NEMO4.2 is running with 96 cpus, XIOS with 16. On Bi, I’m running the experiment with mpirun -n 96 ./nemo.exe : -n 16 ./xios_server
, on Tetralith it’s with srun --mpi pmi2 --multi-prog cpu_mapping
, with the cpu mapping splitting equally the XIOS cores at the end of the available nodes. On Bi it’s compiled with Intel2018, and Intel2023 on Tetralith. The CPUs are different, but a normal time step takes about 0.28s on Bi, and 0.24s on Tetralith.
There is what I have:
y axis: execution time (s)
x axis: experiment progress (in simulated days)
Time step is 180s.
As you can see, in the daily case, I have daily spike of execution time every day, but only on Tetralith. It’s even worst in the hourly case, where I have spikes every hours, plus intermediate smaller spikes every 20mn or so (~1 or 2s/ts). All these spikes combined is what makes the running time very bad when hourly outputs are involved.
Anyone knows what can be the source of these spikes? They don’t really make sense to me. The whole point of using XIOS in detached mode is that NEMO sends the data every time step in the iom_put()

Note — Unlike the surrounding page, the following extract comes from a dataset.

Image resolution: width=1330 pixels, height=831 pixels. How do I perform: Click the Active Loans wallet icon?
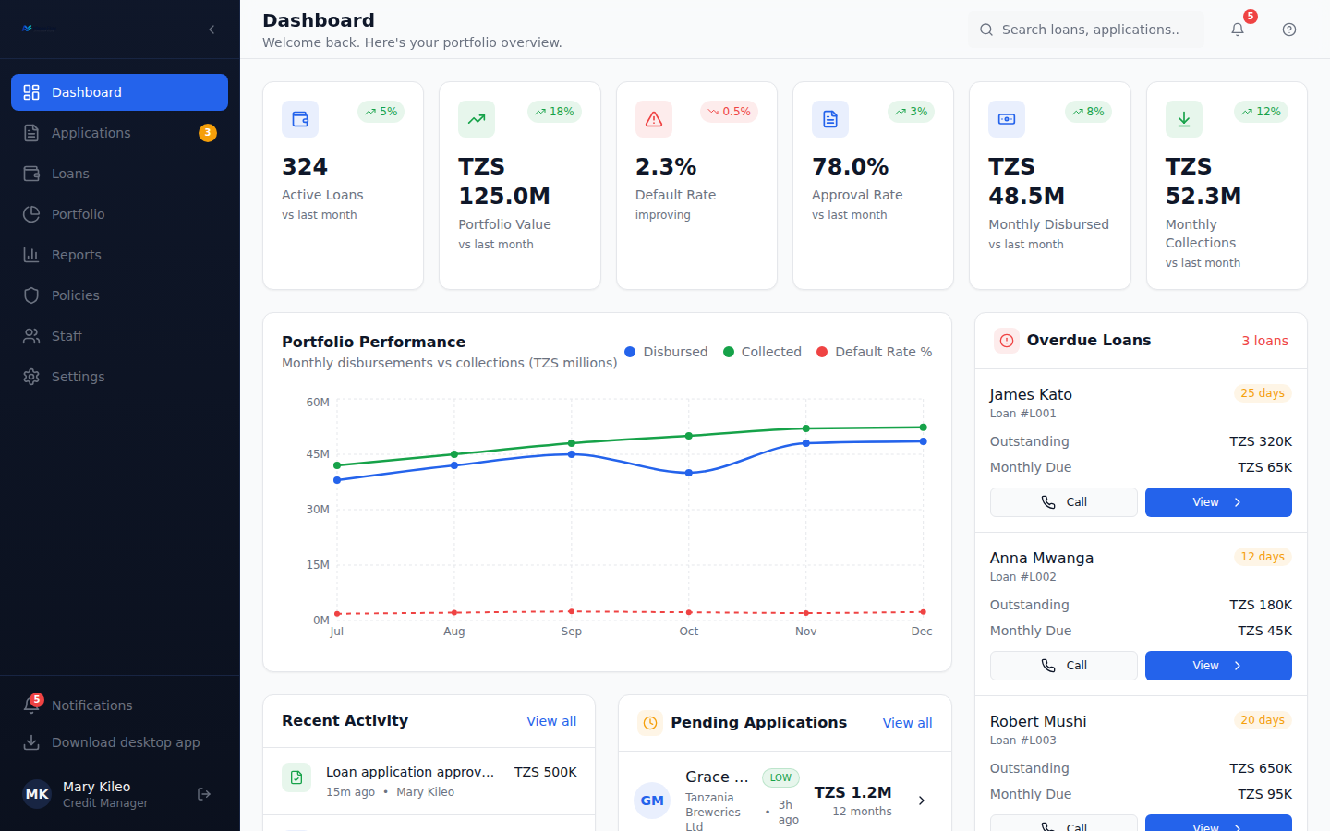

call, and do not have to stop when XIOS is writing something.
Moreover, how can it be HPC dependent? I only showed the results for Tetralith here, as the hardware is similar to Bi, but I get the same problem with our brand new HPC.
I’m in discussion with our HPC support at the same time, but I wondered if someone from the NEMO community has any insight on this behaviour.